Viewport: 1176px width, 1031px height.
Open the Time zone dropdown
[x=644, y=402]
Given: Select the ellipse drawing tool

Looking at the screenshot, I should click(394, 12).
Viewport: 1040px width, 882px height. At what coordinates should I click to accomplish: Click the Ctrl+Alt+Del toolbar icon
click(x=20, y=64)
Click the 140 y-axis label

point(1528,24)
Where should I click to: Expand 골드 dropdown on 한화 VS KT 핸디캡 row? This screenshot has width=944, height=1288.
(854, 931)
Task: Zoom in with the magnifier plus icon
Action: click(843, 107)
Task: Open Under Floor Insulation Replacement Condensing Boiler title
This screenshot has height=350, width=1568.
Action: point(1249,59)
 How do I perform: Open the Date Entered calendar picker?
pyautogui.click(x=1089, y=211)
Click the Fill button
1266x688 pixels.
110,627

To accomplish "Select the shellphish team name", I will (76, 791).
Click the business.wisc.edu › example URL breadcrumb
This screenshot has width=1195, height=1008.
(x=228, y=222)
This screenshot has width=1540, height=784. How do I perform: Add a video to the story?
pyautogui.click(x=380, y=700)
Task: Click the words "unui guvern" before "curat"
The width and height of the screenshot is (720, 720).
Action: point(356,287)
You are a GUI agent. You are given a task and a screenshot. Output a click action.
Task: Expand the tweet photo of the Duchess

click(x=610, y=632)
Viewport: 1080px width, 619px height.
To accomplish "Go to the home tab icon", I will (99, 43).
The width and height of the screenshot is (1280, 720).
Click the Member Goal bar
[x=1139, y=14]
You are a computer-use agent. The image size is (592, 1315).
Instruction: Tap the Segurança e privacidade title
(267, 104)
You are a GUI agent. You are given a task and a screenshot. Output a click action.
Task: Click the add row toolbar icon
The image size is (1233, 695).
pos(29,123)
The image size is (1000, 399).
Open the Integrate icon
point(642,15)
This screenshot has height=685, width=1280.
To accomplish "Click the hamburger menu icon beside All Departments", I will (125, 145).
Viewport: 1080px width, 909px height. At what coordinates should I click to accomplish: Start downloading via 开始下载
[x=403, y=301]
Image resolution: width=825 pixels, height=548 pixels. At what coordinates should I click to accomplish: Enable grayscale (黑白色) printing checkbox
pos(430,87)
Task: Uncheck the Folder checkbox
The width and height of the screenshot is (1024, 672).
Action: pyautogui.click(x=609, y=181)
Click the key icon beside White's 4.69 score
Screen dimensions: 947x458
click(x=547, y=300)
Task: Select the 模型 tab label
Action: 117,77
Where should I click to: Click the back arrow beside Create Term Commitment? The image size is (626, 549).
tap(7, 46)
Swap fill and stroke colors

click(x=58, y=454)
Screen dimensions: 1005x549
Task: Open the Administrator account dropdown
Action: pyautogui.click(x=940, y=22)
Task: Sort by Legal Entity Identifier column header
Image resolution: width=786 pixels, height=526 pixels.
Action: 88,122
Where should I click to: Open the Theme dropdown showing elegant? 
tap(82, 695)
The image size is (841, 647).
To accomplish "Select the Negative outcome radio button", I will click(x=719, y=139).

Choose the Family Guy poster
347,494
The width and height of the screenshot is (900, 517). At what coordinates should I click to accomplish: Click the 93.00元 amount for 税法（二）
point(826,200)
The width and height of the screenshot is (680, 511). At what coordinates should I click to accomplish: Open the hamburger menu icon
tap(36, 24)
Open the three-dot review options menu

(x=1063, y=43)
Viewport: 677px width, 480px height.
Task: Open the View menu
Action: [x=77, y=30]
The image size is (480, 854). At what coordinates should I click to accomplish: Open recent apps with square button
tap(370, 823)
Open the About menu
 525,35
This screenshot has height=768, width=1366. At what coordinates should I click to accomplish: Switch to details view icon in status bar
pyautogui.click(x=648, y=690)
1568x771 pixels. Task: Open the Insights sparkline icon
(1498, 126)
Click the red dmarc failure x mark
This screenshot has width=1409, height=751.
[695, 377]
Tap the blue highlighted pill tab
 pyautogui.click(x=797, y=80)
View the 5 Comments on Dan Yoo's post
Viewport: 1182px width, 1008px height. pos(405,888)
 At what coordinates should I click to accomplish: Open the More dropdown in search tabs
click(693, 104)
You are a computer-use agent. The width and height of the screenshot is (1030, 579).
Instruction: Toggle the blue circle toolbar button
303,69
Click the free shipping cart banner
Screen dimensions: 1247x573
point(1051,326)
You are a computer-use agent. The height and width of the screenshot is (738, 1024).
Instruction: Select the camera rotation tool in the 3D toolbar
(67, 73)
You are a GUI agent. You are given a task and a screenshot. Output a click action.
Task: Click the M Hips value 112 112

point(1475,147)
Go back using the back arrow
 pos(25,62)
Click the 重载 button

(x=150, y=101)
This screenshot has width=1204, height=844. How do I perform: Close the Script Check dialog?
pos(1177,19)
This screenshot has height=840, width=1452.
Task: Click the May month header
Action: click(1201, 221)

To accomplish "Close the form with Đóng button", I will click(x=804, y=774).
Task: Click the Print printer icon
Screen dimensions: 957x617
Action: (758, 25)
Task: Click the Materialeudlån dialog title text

—————

Report only how many lines in the entries contain "computer".

> **RESULT FOR THIS EXERCISE**:
3